• **Dataset records**
------------------------

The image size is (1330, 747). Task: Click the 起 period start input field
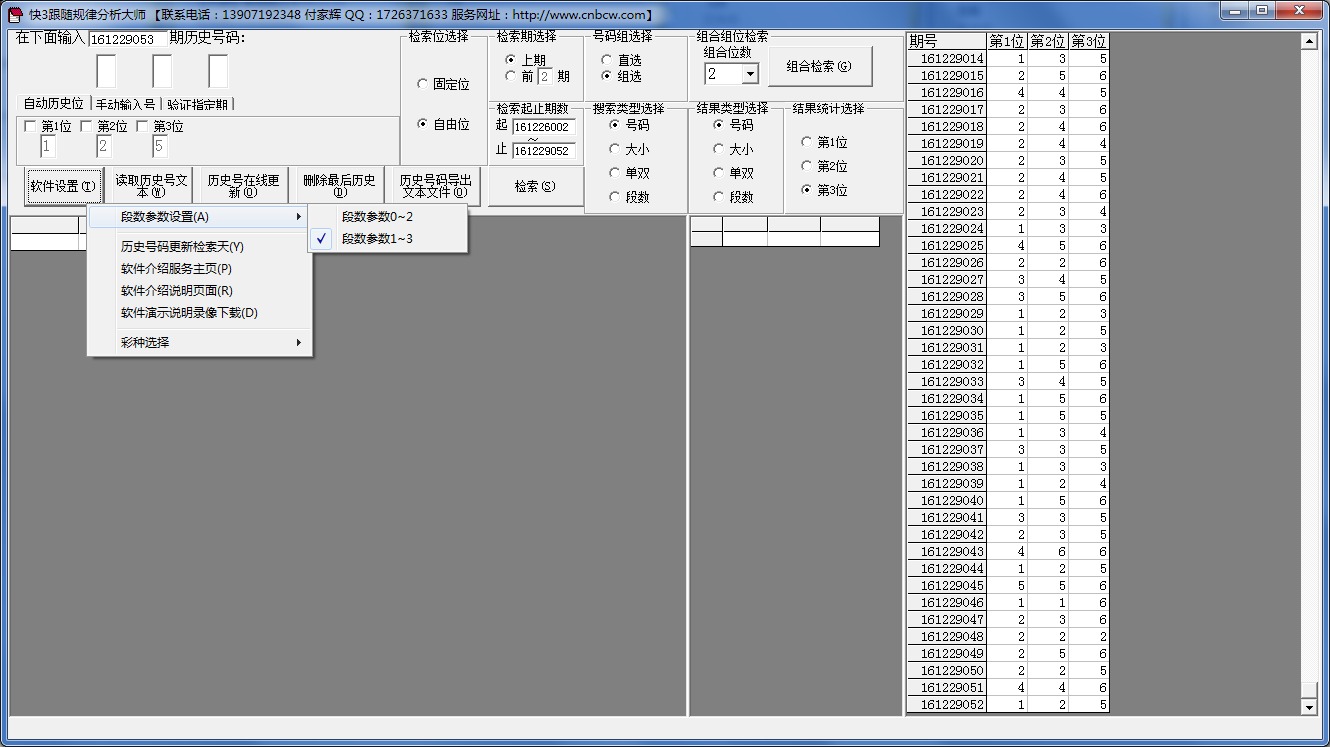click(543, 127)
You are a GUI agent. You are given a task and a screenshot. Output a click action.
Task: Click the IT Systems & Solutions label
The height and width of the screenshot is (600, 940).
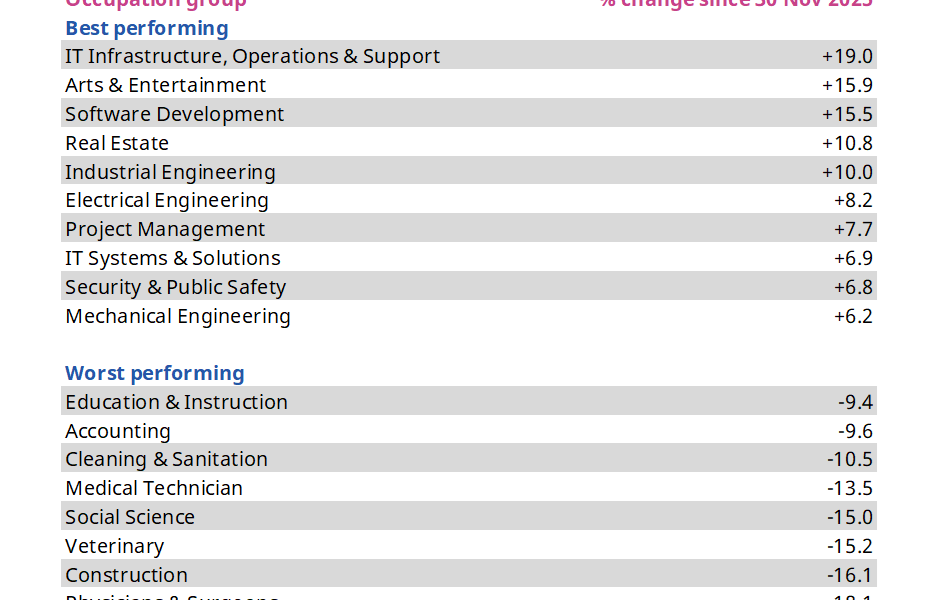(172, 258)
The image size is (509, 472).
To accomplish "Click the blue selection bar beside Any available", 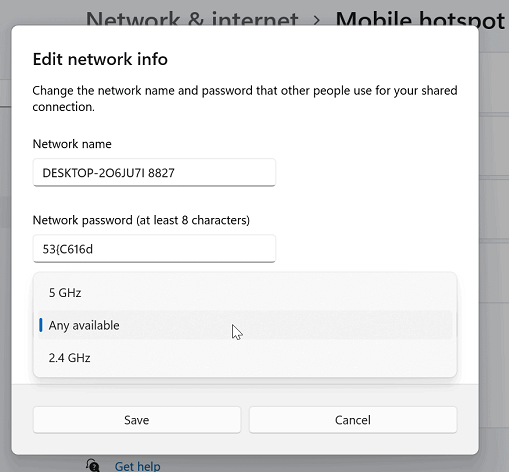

------------------------

• **Stated problem**
Convert the data above into a JSON list of strings, one string per line, skipping blank lines and leaving out the pictures.

• **Final answer**
[
  "The image size is (1330, 747). Task: Click the 起 period start input field",
  "click(543, 127)",
  "You are a GUI agent. You are given a task and a screenshot. Output a click action.",
  "Task: Click the IT Systems & Solutions label",
  "The height and width of the screenshot is (600, 940).",
  "(172, 258)",
  "The image size is (509, 472).",
  "To accomplish \"Click the blue selection bar beside Any available\", "
]